* **THE TASK**: List every person named in the column below on children taken into care by social workers.

* **TEXT UNDER STUDY**:

□ □ □ □ □ □ □

By Christopher Booker
A system involving social workers, police and courts took a child away from loving parents for no apparent reason, writes Christopher Booker.
Two weeks ago I reported as shocking a story as this column has ever covered. It described how a loving family was torn apart when the parents were arrested by police on what turned out to be wholly spurious charges, so that their three children could be taken into care by social workers.
However a new case has lately been surfacing, if anything even more shocking. This also involved the arrest of two parents and the abduction of their child by social workers, in a story so bizarre that, at last week’s Prime Minister’s Questions, Gordon Brown was asked about it by the family’s MP, Charles Hendry, who has long been concerned with the case because the mother is a branch vice-chairman in his local Conservative Association. The family’s horrified GP says that, in 43 years of medical practice, he has never “encountered a case of such appalling injustice”.
I first planned to describe this case in April, but was pre-empted by the draconian reporting restrictions on family cases, which, for reasons that will become tragically clear, have now been partly lifted.

□ □ □ □ □ □ □

* **RECORDS PROVIDED**:

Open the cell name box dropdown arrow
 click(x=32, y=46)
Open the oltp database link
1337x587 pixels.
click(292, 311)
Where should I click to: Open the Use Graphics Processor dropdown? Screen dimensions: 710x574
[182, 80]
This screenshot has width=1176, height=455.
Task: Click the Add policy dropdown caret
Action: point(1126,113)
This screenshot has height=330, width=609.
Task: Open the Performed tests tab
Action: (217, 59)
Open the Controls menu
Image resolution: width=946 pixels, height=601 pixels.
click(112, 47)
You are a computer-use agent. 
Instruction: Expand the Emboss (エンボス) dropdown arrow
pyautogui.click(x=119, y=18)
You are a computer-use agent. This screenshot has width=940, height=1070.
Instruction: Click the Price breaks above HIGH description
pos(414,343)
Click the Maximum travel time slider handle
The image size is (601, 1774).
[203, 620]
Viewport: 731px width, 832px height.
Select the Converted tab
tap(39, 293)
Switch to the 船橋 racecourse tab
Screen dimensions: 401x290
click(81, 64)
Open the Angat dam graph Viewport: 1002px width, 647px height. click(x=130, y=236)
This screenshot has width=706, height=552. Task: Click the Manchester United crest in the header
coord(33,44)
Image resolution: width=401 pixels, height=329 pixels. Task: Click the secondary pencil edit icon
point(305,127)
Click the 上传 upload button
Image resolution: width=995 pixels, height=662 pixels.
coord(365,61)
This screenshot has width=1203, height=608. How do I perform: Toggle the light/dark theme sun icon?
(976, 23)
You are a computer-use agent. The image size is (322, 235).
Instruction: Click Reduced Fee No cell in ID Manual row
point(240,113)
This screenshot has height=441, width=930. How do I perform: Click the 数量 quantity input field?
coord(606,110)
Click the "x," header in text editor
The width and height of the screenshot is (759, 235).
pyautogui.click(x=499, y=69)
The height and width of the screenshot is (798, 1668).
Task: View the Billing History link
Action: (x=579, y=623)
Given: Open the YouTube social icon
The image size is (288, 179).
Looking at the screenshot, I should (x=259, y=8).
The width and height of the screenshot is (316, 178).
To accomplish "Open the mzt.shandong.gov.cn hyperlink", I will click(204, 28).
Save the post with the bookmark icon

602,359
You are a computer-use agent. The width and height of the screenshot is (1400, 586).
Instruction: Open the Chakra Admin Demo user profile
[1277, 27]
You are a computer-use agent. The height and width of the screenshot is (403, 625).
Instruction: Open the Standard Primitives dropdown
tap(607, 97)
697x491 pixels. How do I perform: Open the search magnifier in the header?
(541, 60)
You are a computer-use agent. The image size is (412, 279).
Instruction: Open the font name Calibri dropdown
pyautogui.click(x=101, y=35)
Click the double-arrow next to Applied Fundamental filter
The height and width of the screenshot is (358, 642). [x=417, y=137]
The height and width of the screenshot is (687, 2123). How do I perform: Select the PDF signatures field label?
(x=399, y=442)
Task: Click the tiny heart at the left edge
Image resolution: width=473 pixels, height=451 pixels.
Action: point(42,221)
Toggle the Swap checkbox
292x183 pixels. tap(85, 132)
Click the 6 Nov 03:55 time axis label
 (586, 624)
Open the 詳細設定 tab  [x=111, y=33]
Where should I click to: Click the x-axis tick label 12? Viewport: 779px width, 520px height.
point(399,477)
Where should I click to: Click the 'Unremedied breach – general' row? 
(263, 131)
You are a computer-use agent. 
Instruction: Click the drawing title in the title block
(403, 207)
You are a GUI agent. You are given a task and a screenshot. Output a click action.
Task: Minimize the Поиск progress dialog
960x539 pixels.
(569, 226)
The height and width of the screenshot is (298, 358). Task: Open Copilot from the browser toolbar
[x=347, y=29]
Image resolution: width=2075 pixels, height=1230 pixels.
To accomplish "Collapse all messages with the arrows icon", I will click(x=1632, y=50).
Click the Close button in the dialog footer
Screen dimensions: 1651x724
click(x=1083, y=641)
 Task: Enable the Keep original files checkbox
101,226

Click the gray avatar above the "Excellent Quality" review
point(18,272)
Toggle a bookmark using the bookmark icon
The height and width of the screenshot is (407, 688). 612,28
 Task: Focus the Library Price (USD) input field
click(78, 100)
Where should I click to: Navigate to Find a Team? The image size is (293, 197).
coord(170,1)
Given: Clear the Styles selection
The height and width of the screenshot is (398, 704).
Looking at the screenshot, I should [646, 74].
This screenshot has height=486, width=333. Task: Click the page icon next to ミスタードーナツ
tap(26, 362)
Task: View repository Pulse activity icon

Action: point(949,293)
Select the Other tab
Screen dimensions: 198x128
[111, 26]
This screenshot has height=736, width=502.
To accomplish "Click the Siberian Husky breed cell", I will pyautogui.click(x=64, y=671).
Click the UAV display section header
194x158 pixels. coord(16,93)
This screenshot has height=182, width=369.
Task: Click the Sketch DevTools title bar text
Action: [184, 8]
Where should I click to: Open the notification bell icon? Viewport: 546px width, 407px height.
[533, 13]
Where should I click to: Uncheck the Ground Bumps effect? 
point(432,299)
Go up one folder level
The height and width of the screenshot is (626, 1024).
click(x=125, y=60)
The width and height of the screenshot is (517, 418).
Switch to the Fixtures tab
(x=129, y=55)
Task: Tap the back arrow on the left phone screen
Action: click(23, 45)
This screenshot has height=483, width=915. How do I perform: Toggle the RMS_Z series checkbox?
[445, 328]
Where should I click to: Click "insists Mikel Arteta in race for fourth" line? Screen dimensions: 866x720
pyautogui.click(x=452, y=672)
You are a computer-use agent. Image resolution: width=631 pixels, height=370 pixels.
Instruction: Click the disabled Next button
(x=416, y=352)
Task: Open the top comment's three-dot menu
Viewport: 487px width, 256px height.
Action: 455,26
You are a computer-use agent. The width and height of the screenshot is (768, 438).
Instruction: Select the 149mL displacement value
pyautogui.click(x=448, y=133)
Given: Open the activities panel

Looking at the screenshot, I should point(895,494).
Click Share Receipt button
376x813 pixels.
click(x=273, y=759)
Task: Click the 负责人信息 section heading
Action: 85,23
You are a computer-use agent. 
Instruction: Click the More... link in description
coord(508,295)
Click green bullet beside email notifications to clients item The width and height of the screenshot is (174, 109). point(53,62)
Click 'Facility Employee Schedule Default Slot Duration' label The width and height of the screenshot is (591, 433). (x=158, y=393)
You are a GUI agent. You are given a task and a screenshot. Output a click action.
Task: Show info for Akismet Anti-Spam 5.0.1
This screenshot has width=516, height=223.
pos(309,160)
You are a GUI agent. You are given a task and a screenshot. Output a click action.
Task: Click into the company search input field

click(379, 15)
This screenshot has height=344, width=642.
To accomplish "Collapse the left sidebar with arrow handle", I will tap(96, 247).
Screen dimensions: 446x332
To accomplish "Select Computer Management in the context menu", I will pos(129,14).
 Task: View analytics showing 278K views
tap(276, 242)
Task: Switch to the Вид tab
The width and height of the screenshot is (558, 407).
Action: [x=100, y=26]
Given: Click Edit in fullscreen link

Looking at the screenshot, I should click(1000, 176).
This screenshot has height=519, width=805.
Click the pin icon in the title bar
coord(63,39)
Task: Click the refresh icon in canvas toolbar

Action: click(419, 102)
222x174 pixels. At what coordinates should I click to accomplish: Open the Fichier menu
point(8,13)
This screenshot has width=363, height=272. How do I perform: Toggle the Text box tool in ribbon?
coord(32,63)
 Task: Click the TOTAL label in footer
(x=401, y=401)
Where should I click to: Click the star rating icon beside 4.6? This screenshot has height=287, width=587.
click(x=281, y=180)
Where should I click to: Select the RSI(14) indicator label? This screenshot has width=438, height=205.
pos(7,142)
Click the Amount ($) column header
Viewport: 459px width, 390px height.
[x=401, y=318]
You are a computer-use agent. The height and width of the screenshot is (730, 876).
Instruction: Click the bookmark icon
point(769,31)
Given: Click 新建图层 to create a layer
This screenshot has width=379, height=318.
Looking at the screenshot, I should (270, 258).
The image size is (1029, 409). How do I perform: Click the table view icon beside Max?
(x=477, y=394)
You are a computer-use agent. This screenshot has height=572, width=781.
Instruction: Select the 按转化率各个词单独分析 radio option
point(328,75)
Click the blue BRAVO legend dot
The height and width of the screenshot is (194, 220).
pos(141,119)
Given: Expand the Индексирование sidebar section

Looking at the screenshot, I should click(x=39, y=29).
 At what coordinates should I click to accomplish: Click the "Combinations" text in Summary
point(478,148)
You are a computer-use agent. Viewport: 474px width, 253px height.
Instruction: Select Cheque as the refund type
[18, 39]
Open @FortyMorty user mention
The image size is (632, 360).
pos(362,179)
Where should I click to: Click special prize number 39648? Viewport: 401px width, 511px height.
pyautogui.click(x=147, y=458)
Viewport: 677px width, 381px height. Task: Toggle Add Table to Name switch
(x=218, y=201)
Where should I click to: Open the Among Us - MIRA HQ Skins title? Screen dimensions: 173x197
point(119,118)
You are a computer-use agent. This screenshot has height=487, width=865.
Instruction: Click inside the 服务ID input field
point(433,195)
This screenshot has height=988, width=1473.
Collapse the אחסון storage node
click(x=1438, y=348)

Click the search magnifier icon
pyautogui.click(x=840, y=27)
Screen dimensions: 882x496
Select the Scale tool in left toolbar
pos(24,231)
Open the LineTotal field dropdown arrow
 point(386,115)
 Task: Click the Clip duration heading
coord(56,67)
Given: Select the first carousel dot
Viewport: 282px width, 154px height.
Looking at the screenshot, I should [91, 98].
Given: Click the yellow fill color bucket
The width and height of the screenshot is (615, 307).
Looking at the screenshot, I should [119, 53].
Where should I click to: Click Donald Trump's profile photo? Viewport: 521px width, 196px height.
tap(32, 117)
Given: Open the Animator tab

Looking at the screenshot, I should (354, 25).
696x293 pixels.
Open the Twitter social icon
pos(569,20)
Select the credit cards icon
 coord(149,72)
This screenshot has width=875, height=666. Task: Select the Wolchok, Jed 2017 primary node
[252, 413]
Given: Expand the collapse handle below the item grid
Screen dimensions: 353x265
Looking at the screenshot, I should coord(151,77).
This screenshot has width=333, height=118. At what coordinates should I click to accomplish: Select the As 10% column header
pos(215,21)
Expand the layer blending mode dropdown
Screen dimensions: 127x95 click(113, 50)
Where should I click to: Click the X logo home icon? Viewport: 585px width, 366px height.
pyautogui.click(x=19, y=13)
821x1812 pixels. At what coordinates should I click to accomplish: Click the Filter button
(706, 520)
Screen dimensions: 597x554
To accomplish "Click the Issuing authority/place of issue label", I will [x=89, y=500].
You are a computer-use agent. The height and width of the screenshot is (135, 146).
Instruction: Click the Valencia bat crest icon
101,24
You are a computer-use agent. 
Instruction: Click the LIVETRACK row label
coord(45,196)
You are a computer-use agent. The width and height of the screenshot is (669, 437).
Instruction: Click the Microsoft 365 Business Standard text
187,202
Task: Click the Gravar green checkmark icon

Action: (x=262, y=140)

□ □ □ □ □ □ □

* **EXPECTED OUTPUT**: Christopher Booker, Gordon Brown, Charles Hendry